A patente da substância semaglutida, que é o princípio ativo do medicamento Ozempic, termina nesta sexta-feira, dia 20 de março de 2026. Esse fato gerou expectativa de que os preços do remédio possam cair.
No entanto, especialistas advertem que uma redução nos valores não acontecerá de forma rápida. O fim da exclusividade permite que outros laboratórios farmacêuticos comecem a desenvolver medicamentos com o mesmo composto.
Essa situação deve aumentar a oferta e promover a concorrência no mercado. Contudo, o efeito direto sobre o preço final ainda está sujeito a questões regulatórias e técnicas, o que impede uma baixa imediata para os consumidores.
Uma queda no valor do Ozempic depende da aprovação de novos medicamentos pela Agência Nacional de Vigilância Sanitária (Anvisa). Até agora, nenhum medicamento similar foi autorizado no Brasil.

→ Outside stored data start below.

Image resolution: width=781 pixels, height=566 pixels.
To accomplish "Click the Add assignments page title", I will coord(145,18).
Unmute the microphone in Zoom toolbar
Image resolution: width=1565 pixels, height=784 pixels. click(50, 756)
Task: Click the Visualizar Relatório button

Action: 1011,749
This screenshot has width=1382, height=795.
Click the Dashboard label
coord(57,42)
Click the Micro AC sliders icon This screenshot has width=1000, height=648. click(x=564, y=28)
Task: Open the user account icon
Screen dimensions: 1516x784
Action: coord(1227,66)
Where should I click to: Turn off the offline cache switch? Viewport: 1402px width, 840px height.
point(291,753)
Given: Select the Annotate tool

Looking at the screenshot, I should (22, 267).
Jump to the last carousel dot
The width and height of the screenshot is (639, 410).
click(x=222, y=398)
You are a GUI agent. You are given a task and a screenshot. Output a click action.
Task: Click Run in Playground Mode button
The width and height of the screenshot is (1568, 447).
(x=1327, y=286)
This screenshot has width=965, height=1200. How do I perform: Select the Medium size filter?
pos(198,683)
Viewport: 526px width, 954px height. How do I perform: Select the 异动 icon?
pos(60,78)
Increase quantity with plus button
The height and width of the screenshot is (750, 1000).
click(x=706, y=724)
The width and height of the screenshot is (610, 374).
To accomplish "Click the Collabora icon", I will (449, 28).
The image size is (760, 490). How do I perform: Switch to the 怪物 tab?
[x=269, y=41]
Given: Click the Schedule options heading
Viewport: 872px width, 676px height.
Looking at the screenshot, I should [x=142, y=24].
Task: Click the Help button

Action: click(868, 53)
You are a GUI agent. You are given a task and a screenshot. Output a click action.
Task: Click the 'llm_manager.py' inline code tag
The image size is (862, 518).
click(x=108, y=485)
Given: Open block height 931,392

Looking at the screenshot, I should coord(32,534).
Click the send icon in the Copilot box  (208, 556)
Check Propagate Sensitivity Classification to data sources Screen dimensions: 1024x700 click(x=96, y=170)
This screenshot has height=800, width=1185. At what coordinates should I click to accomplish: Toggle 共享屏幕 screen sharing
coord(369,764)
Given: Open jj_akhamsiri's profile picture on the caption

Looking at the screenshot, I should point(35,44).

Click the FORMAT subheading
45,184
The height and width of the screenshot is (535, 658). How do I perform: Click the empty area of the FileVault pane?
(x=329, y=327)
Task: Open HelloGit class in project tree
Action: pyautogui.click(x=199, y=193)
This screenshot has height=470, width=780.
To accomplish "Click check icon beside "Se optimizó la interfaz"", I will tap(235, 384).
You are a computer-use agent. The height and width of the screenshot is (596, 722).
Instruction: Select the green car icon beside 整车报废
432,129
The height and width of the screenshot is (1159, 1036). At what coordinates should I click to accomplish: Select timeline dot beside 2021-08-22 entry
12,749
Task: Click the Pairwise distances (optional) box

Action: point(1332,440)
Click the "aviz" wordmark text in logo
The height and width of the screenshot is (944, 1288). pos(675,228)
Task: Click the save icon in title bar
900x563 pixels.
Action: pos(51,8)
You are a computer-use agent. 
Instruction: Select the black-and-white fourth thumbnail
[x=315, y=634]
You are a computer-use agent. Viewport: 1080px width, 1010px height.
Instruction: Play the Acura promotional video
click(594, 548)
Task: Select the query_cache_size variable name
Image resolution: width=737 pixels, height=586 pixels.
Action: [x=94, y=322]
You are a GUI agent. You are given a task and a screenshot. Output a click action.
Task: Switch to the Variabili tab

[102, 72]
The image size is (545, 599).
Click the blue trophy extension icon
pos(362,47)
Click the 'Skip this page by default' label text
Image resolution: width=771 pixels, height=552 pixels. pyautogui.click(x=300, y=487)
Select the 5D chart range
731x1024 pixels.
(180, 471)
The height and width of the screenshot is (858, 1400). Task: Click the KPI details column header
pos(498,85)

A previsão é de que os primeiros produtos concorrentes só estejam disponíveis no segundo semestre de 2026. Espera-se que as reduções de preço aconteçam de maneira gradual ao longo de um período que pode variar entre seis e dezoito meses após o término da patente.
A lentidão na possível redução dos preços está associada a barreiras regulatórias e à complexidade envolvida na fabricação da semaglutida. Este é um medicamento injetável que demanda um alto nível de controle técnico em sua produção.
O Ozempic age de maneira similar ao hormônio GLP-1. Ele auxilia no controle dos níveis de glicose no sangue e também aumenta a sensação de saciedade. Por essas razões, seu uso é indicado para o tratamento de diabetes tipo 2 e de obesidade.
Nos últimos anos, o remédio se tornou muito popular. Esse aumento na demanda ajudou a manter os preços em patamares altos no mercado.
Com uma eventual diminuição nos custos, surge uma maior possibilidade de o medicamento ser incluído no Sistema Único de Saúde (SUS). Essa avaliação é realizada pela Comissão Nacional de Incorporação de Tecnologias no Sistema Único de Saúde (Conitec).
A decisão sobre a incorporação considera fatores como a eficácia do tratamento, a segurança para os pacientes, a relação custo-benefício e o impacto nas contas públicas. Já existem discussões em curso sobre o uso da semaglutida no âmbito do SUS.